— Selection —
# Original paint Coppertone Mini twin



## rlhender (May 2, 2013)

I have been trying to buy this bike from the original owner for about two years, He rolls up tonight with it in his truck...Its now in my garage...This bike is going to clean up nice...I love me some Coppertone

Rick


----------



## krate-mayhem (May 2, 2013)

*mini*

That looks like a good Mini Twinn


----------



## Nickinator (May 2, 2013)

thats awesome, its like a stingray version of a twin. bet they didn't sell many of those.

Nick.


----------



## jpromo (May 2, 2013)

There is no bitch seat on a Mini-Twinn.


----------



## buisky (May 3, 2013)

jpromo said:


> There is no bitch seat on a Mini-Twinn.




For us not in the know , would you mind translating this comment to understandable English. Thanks, ron


----------



## bricycle (May 3, 2013)

I was gonna make a comment about the red stain on the ladies seat, but decided I better not....


----------



## jpromo (May 3, 2013)

buisky said:


> For us not in the know , would you mind translating this comment to understandable English. Thanks, ron




Riding bitch would be to be forced into the undesirable seat of any riding vehicle. If three passengers are crammed in the back seat of a car, then the middle would be the seat in question. Thus, on a motorcycle, this seat is located behind the driver (or, if applicable, sidecar). The etymology is a little bit more misogynistic but I prefer to take the term just at face value.

This does not hold true for a Mini-Twinn where both seats are equally awesome due to the inherent cool factor of the bike in question.


----------



## buisky (May 3, 2013)

jpromo said:


> Riding bitch would be to be forced into the undesirable seat of any riding vehicle. If three passengers are crammed in the back seat of a car, then the middle would be the seat in question. Thus, on a motorcycle, this seat is located behind the driver (or, if applicable, sidecar). The etymology is a little bit more misogynistic but I prefer to take the term just at face value.
> 
> This does not hold true for a Mini-Twinn where both seats are equally awesome due to the inherent cool factor of the bike in question.




Thanks. Now I understand.


----------

— Available data —

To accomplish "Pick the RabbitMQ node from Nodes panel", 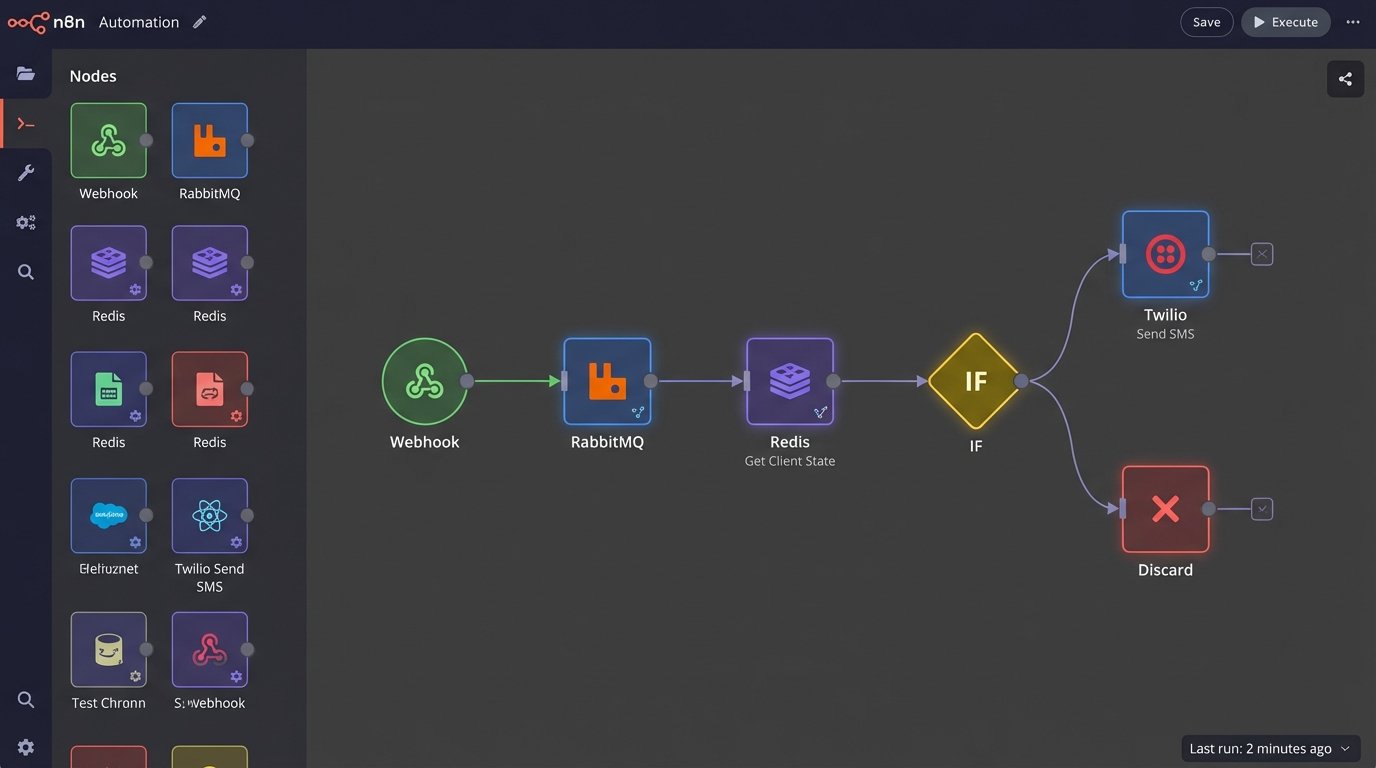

— Given request A —
Copy the Coppertone Mini Twin thread from "## krate-mayhem (May" up to and including "many of those.", swapping "stingray" for "Sting-Ray".
— Given request B —
List every distinct username that heads a post in the Coppertone Mini Twin thread.

— Correct output A —
## krate-mayhem (May 2, 2013)

*mini*

That looks like a good Mini Twinn


----------



## Nickinator (May 2, 2013)

thats awesome, its like a Sting-Ray version of a twin. bet they didn't sell many of those.

— Correct output B —
rlhender, krate-mayhem, Nickinator, jpromo, buisky, bricycle